9月に私がこちらに来たときには、前日の雨で、この岩がすっかり濡れていて、つるつるとすべりやすかった。だが今日は乾いていて、きっちりフリクションが利く。先頭のkwrさんは、岩登りにすっかり集中していて、いいペースで上がる。二番手のkwmさんはすぐ後について何ほどの疲れも見せない。三番手のSさんは足場をどこにするか一つひとつ吟味するように登っている。上に上がってからの話だが、kwrさんは「こんな長い鎖のルートは、はじめてだよ」という。

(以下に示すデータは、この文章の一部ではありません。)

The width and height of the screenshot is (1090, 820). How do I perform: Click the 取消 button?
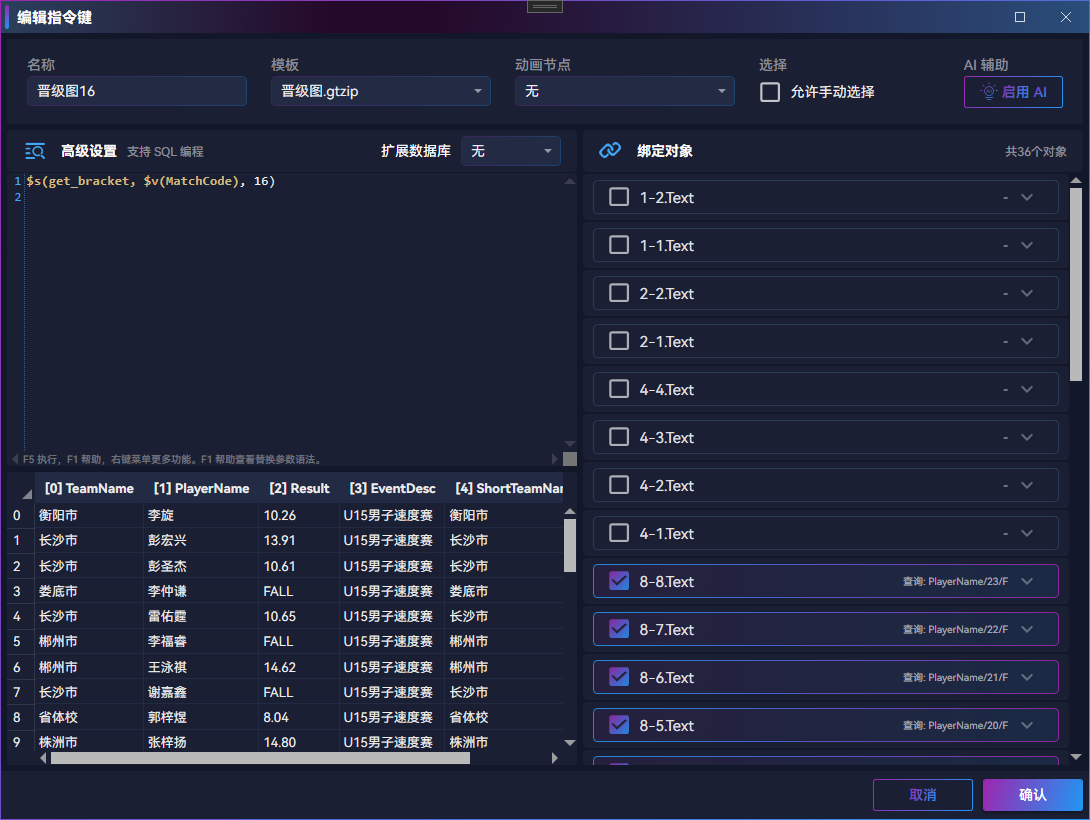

息が切れたそうだ。大円地から男体山山頂までの標高差は470mほど。その半分以上が鎖場だ。
稜線に上がる少し手前で、先頭を行くkwrさんの「いやあ、すごいね」という声が聞こえる。眺望のいい大岩の上に出たのだろう。「あれ、筑波山だよ」と南西を指さす。手前の難台山や吾国山の黒々とした5、600mの山並みの向こうに陽ざしを白っぽくなりかけた筑波山の双耳峰がひと際目につく。北西の方を見ると、葉の落ちた木々の間から日光男体山が独特の姿を据え、その脇に女峰山が並ぶ。少し離れてまだ黒い山肌をみせているのは高原山・鶏頂山だろうか。
稜線の方から女の人の声が響く。還暦世代の夫婦連れ。私たちの登って来たルートを下るようだ。後から単独行者が、やはり同じルートを追っていた。駐車場に車を止めていた人たちなのだろう。鎖がなければ、ここを降るのはたいへんだ。だが鎖を使うと、案外楽勝かもしれないと思う。
稜線に出る。11時27分。1時間10分で上っている。ほぼコースタイム。見事なものだ。お昼をここでとることにし、東屋に荷物を置いて山頂まで往復してくることにした。最近パリから帰って来たばかりのSさんは荷物を置いて行かない。「そんなことしたら、持ってかれてしまうよ」という。彼女の身の警報装置は欧米風になってきたようだ。
5分ほどで山頂。そちらには二組、5人ほどの人がすでに場を占めている。一段高くなっている手前の祠に上がって、kwrさんが手を合わせる。見晴らしがいいというので私たちも上がる。先ほどの木々に邪魔されたのと違って、北の方も見える。高原山の右に那須連峰が雪をかぶっている。「じゃあ、その向こうに雪をかぶってるのは何だ?」とkwrさん。「たぶん、安達太良じゃないか」と応じ、ならば磐梯山も見えるかと思ったが、それらしい白い山頂は見定められない。手前の黒々と連なる山並みは、八溝山ではないか。一応山頂の表示があるところまで上がり、先ほどの東屋に引き返してお昼にした。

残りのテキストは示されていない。